- [Task goal] Below is a listing; restate from it, character for character, the lines beginning at the line holding "The width and height of the screenshot is (1456, 819)." and ending at the line holding "Open Markierte Dokumente anzeigen link", both included.
Start of Block
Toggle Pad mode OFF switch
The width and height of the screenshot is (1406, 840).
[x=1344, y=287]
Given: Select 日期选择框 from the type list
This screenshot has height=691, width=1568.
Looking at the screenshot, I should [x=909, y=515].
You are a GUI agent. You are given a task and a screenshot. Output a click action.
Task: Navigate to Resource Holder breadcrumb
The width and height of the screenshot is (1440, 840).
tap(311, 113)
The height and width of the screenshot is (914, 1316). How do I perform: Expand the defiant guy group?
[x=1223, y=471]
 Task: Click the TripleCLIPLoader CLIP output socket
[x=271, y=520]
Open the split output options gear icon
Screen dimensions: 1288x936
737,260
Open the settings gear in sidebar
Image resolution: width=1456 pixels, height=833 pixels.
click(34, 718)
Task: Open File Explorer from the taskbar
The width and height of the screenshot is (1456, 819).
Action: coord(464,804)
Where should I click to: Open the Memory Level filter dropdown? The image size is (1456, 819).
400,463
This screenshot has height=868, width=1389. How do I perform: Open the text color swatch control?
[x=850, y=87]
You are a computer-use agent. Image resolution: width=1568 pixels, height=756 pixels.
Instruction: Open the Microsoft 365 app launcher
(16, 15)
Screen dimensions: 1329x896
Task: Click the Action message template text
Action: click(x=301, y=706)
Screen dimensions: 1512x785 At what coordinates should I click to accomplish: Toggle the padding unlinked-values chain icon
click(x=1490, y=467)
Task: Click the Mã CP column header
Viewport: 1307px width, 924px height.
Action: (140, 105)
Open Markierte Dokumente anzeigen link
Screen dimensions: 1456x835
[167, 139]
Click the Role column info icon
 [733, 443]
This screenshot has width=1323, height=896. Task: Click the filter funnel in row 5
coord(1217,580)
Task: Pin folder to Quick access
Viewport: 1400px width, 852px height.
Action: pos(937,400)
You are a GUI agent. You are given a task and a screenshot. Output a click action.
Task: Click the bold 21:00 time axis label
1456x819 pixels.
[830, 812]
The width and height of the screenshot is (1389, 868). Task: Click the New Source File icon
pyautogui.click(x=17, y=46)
End of Block
- [Task response]
The width and height of the screenshot is (1456, 819).
Action: coord(464,804)
Where should I click to: Open the Memory Level filter dropdown? The image size is (1456, 819).
400,463
This screenshot has height=868, width=1389. How do I perform: Open the text color swatch control?
[x=850, y=87]
You are a computer-use agent. Image resolution: width=1568 pixels, height=756 pixels.
Instruction: Open the Microsoft 365 app launcher
(16, 15)
Screen dimensions: 1329x896
Task: Click the Action message template text
Action: click(x=301, y=706)
Screen dimensions: 1512x785 At what coordinates should I click to accomplish: Toggle the padding unlinked-values chain icon
click(x=1490, y=467)
Task: Click the Mã CP column header
Viewport: 1307px width, 924px height.
Action: (140, 105)
Open Markierte Dokumente anzeigen link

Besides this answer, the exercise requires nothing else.